Aussi appelé: motte-and-bailey

Avancer une affirmation audacieuse, puis se replier sur une version prudente et évidente quand on la conteste — comme s’il s’était toujours agi de la même affirmation.

Exemples

Le nom vient de l’architecture des châteaux médiévaux : la basse-cour (bailey) est le terrain agréable et précieux où les gens veulent réellement vivre, et la motte est une petite butte voisine, facile à défendre, où l’on se replie en cas d’attaque. La version rhétorique fonctionne de la même façon.

Une amie vend des compléments bien-être lors d’un dîner.

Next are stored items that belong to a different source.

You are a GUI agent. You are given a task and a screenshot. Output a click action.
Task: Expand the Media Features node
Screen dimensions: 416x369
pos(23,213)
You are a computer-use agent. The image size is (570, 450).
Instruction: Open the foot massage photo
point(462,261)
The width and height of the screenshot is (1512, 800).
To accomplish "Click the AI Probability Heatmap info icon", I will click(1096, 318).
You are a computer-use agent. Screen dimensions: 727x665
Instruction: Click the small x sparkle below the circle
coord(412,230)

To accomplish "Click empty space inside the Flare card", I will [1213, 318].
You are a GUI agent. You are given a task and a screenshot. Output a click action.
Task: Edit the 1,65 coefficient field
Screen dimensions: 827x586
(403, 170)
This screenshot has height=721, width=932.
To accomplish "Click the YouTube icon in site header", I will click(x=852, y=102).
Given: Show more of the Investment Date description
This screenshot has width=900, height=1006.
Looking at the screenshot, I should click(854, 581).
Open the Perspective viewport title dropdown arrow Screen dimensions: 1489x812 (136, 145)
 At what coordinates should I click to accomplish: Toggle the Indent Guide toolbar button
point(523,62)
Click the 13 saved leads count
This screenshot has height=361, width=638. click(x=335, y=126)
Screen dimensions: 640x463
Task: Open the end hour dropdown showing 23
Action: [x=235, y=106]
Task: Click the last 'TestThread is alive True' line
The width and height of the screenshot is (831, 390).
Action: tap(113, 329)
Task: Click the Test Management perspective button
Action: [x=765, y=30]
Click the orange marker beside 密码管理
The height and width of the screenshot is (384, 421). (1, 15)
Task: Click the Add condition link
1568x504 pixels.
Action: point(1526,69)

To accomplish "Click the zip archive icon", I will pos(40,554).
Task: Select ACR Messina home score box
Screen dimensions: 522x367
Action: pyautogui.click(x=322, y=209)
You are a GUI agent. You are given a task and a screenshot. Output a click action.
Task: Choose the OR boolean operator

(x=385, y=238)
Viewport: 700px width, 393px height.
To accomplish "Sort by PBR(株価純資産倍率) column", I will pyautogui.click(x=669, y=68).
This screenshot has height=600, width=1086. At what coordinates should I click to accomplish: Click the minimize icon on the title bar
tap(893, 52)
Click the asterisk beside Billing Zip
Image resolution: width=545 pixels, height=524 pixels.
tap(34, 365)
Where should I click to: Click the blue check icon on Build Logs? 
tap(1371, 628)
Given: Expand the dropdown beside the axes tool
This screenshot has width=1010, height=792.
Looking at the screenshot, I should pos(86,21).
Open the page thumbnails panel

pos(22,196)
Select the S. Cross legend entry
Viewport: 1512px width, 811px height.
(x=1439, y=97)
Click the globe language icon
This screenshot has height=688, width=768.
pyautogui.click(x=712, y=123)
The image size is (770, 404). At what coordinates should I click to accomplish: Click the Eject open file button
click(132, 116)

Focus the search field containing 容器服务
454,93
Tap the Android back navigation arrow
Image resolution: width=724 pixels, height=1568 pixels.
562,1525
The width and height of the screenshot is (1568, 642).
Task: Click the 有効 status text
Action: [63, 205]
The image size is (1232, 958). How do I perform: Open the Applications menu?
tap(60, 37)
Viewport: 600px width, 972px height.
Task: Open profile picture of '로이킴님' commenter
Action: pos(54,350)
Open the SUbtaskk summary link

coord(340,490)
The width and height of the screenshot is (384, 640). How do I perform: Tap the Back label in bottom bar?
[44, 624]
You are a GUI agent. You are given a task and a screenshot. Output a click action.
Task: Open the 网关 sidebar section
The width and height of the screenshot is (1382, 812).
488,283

Sana : « Ce complément peut faire régresser des maladies chroniques — je l’ai vu de mes yeux. » Priya : « C’est une affirmation forte. Où sont les preuves qu’il fait régresser de vraies maladies ? » Sana : « Je veux juste dire qu’il soutient le bien-être général. Personne ne peut prétendre que bien se nourrir est mauvais pour la santé. »

L’affirmation audacieuse (il fait régresser la maladie) est la basse-cour — séduisante, mais difficile à défendre. À l’instant où elle est contestée, Sana se replie sur la motte (il soutient le bien-être) — trivialement vraie, facile à défendre. Une fois l’alerte passée, attendez-vous à voir l’affirmation audacieuse revenir discrètement la prochaine fois.

Le même schéma traverse les débats en ligne :

Commentaire : « Ce régime guérit l’anxiété. » Réponse : « Guérit ? C’est une affirmation forte — une source ? » Commentaire : « Je voulais juste dire que mieux manger peut améliorer la façon dont on se sent. Évidemment. »

Pourquoi le raisonnement ne tient pas

La tactique consiste à traiter deux affirmations différentes — l’une forte et contestable, l’autre faible et évidente — comme interchangeables, en passant de l’une à l’autre selon que l’affirmation est attaquée ou non. L’affirmation faible sert de couverture : comme elle est vraie et consensuelle, la défendre avec succès donne l’impression de justifier l’affirmation forte, alors que celle-ci n’a jamais été réellement défendue. L’erreur est une équivoque étalée dans le temps — les mêmes mots désignent des contenus différents selon le moment, si bien que personne n’a jamais à argumenter pour la version réellement avancée.

Comment répondre

  • Fixez l’affirmation en jeu : « Dites-vous que cela guérit la maladie, ou juste que bien manger aide à se sentir mieux ? Les deux ne demandent pas les mêmes preuves. »
  • Tenez votre interlocuteur à la version audacieuse : « D’accord, si c’est juste une question de bien-être, êtes-vous aussi d’accord que cela ne fait pas régresser la maladie ? »
  • Guettez le retour discret de la basse-cour. Notez le moment où l’affirmation forte refait surface, une fois la contestation passée.
  • N’accusez pas quelqu’un de cette manœuvre pour une clarification sincère. Une affirmation peut réellement être exagérée par accident, et un repli de bonne foi vers une version plus modeste et exacte relève de l’honnêteté, pas de la motte castrale.